* **What you should do**
Reproduce each of the following items verbatim.

* **Information supplied**
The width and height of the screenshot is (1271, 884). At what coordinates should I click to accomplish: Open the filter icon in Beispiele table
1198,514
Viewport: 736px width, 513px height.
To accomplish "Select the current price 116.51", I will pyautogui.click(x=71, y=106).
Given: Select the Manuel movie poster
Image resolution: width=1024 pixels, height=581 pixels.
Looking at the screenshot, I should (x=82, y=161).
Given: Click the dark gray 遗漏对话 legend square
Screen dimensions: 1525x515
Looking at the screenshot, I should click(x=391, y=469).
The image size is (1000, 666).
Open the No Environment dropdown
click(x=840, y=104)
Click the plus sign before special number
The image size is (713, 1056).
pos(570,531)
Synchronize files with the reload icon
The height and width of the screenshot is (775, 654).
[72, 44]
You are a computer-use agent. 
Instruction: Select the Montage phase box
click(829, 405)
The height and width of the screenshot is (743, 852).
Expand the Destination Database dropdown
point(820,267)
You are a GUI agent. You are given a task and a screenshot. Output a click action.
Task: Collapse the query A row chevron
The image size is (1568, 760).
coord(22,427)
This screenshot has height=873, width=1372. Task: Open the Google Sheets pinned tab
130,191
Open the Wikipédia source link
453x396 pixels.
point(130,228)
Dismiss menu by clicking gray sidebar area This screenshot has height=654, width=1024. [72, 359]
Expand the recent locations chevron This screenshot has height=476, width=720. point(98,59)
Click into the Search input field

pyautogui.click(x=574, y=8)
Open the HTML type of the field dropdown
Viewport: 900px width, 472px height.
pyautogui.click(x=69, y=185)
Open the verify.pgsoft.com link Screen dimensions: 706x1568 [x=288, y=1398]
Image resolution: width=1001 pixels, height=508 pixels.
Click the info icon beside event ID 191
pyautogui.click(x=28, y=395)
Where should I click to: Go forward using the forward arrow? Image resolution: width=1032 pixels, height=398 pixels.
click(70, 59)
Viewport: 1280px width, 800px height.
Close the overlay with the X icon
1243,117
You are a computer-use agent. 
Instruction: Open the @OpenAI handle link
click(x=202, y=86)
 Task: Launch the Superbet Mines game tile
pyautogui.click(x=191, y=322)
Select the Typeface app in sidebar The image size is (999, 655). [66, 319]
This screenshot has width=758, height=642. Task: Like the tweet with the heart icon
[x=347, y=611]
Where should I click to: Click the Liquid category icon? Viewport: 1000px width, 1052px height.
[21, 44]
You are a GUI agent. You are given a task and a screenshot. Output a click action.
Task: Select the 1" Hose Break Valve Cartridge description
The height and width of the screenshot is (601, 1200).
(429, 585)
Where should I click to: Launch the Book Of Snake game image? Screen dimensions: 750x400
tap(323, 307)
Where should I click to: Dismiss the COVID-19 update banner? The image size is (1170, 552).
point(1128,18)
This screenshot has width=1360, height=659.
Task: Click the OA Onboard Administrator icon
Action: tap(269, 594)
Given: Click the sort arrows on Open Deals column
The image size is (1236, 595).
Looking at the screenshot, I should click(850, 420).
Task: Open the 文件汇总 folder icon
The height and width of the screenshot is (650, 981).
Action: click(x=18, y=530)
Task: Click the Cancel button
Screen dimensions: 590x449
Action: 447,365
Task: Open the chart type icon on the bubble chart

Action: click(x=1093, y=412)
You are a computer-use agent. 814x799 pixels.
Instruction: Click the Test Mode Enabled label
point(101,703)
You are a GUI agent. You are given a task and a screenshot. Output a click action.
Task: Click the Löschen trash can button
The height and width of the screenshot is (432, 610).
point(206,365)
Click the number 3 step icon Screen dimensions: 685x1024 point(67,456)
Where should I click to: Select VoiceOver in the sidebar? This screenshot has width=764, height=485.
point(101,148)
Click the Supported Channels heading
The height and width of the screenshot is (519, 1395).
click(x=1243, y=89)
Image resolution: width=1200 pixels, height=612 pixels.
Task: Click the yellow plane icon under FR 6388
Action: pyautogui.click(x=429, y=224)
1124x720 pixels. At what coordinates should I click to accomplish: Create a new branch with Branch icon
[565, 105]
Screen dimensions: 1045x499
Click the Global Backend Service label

* **Answer in full**
The width and height of the screenshot is (1271, 884). At what coordinates should I click to accomplish: Open the filter icon in Beispiele table
1198,514
Viewport: 736px width, 513px height.
To accomplish "Select the current price 116.51", I will pyautogui.click(x=71, y=106).
Given: Select the Manuel movie poster
Image resolution: width=1024 pixels, height=581 pixels.
Looking at the screenshot, I should (x=82, y=161).
Given: Click the dark gray 遗漏对话 legend square
Screen dimensions: 1525x515
Looking at the screenshot, I should click(x=391, y=469).
The image size is (1000, 666).
Open the No Environment dropdown
click(x=840, y=104)
Click the plus sign before special number
The image size is (713, 1056).
pos(570,531)
Synchronize files with the reload icon
The height and width of the screenshot is (775, 654).
[72, 44]
You are a computer-use agent. 
Instruction: Select the Montage phase box
click(829, 405)
The height and width of the screenshot is (743, 852).
Expand the Destination Database dropdown
point(820,267)
You are a GUI agent. You are given a task and a screenshot. Output a click action.
Task: Collapse the query A row chevron
The image size is (1568, 760).
coord(22,427)
This screenshot has height=873, width=1372. Task: Open the Google Sheets pinned tab
130,191
Open the Wikipédia source link
453x396 pixels.
point(130,228)
Dismiss menu by clicking gray sidebar area This screenshot has height=654, width=1024. [72, 359]
Expand the recent locations chevron This screenshot has height=476, width=720. point(98,59)
Click into the Search input field

pyautogui.click(x=574, y=8)
Open the HTML type of the field dropdown
Viewport: 900px width, 472px height.
pyautogui.click(x=69, y=185)
Open the verify.pgsoft.com link Screen dimensions: 706x1568 [x=288, y=1398]
Image resolution: width=1001 pixels, height=508 pixels.
Click the info icon beside event ID 191
pyautogui.click(x=28, y=395)
Where should I click to: Go forward using the forward arrow? Image resolution: width=1032 pixels, height=398 pixels.
click(70, 59)
Viewport: 1280px width, 800px height.
Close the overlay with the X icon
1243,117
You are a computer-use agent. 
Instruction: Open the @OpenAI handle link
click(x=202, y=86)
 Task: Launch the Superbet Mines game tile
pyautogui.click(x=191, y=322)
Select the Typeface app in sidebar The image size is (999, 655). [66, 319]
This screenshot has width=758, height=642. Task: Like the tweet with the heart icon
[x=347, y=611]
Where should I click to: Click the Liquid category icon? Viewport: 1000px width, 1052px height.
[21, 44]
You are a GUI agent. You are given a task and a screenshot. Output a click action.
Task: Select the 1" Hose Break Valve Cartridge description
The height and width of the screenshot is (601, 1200).
(429, 585)
Where should I click to: Launch the Book Of Snake game image? Screen dimensions: 750x400
tap(323, 307)
Where should I click to: Dismiss the COVID-19 update banner? The image size is (1170, 552).
point(1128,18)
This screenshot has width=1360, height=659.
Task: Click the OA Onboard Administrator icon
Action: tap(269, 594)
Given: Click the sort arrows on Open Deals column
The image size is (1236, 595).
Looking at the screenshot, I should click(850, 420).
Task: Open the 文件汇总 folder icon
The height and width of the screenshot is (650, 981).
Action: click(x=18, y=530)
Task: Click the Cancel button
Screen dimensions: 590x449
Action: 447,365
Task: Open the chart type icon on the bubble chart

Action: click(x=1093, y=412)
You are a computer-use agent. 814x799 pixels.
Instruction: Click the Test Mode Enabled label
point(101,703)
You are a GUI agent. You are given a task and a screenshot. Output a click action.
Task: Click the Löschen trash can button
The height and width of the screenshot is (432, 610).
point(206,365)
Click the number 3 step icon Screen dimensions: 685x1024 point(67,456)
Where should I click to: Select VoiceOver in the sidebar? This screenshot has width=764, height=485.
point(101,148)
Click the Supported Channels heading
The height and width of the screenshot is (519, 1395).
click(x=1243, y=89)
Image resolution: width=1200 pixels, height=612 pixels.
Task: Click the yellow plane icon under FR 6388
Action: pyautogui.click(x=429, y=224)
1124x720 pixels. At what coordinates should I click to accomplish: Create a new branch with Branch icon
[565, 105]
Screen dimensions: 1045x499
Click the Global Backend Service label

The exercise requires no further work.